Experienced users of friction stir welding (FSW) invariably describe the process as a significant advancement in aluminum joining, capable of producing stronger, more durable joints with less distortion than conventional fusion welding. The technique uses the high rotational speed of a tool and the resulting frictional heat created from contact to crush, stir together, and forge a bond between two metal alloys. Since being patented in 1991 by The Welding Institute (TWI), Cambridge, England, friction stir welding has been the focus of considerable research and development that continues to produce innovations in machinery, tooling, and process development.

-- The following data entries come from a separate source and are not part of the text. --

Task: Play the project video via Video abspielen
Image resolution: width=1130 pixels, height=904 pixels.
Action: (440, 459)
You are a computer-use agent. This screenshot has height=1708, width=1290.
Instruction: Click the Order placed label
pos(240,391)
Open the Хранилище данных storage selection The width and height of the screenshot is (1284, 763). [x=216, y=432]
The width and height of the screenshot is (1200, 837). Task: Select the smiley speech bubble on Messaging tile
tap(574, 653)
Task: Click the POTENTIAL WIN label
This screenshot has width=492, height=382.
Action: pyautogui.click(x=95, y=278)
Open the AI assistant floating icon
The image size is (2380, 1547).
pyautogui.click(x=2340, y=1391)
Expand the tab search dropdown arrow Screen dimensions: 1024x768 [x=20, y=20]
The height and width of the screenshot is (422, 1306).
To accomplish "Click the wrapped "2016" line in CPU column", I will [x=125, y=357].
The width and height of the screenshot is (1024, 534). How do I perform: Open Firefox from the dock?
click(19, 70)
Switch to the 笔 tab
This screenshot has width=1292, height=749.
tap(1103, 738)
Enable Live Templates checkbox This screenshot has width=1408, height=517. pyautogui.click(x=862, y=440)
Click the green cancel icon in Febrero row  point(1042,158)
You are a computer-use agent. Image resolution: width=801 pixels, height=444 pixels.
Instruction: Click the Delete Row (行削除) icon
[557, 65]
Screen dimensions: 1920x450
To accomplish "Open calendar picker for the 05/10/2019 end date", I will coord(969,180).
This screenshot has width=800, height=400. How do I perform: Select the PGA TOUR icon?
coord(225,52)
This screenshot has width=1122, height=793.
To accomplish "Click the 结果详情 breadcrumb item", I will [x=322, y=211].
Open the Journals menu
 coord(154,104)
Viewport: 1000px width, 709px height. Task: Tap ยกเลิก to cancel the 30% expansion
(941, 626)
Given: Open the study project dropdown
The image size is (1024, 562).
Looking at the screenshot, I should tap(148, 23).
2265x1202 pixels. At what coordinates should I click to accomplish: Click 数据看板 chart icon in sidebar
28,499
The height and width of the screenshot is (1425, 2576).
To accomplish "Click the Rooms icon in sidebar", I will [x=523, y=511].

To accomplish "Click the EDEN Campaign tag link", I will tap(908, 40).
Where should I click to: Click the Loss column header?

Many benefits of friction stir welding derive from its being a solid-state process, in which joining occurs without fusion (below the melting point) of the metal alloys to be welded. The absence of melting eliminates many of the problems normally associated with conventional metal welding, such as fumes, spatter, porosity, solidification cracking, and shrinkage. As a result, the process can be used to join materials such as 2000 and 7000 aluminum alloys that are difficult to fusion weld.

"The process joins materials that are generally considered unweldable, with high reliability and properties that approach the parent material," says Jack Thompson, chief engineer, General Tool Company (GTC), Cincinnati, Ohio. "Friction stir welding is penetrating critical applications for welded aluminum because it is an extremely robust, reliable process. If the process parameters are achieved, the weld will exhibit very predictable properties."

Aluminum alloys are not the only materials that can be joined by friction stir welding. Other low-temperature metalssuch as copper, lead, and magnesiumare currently being welded, and the joining of higher-temperature alloys, such as steel, titanium, and Inconel has also been demonstrated.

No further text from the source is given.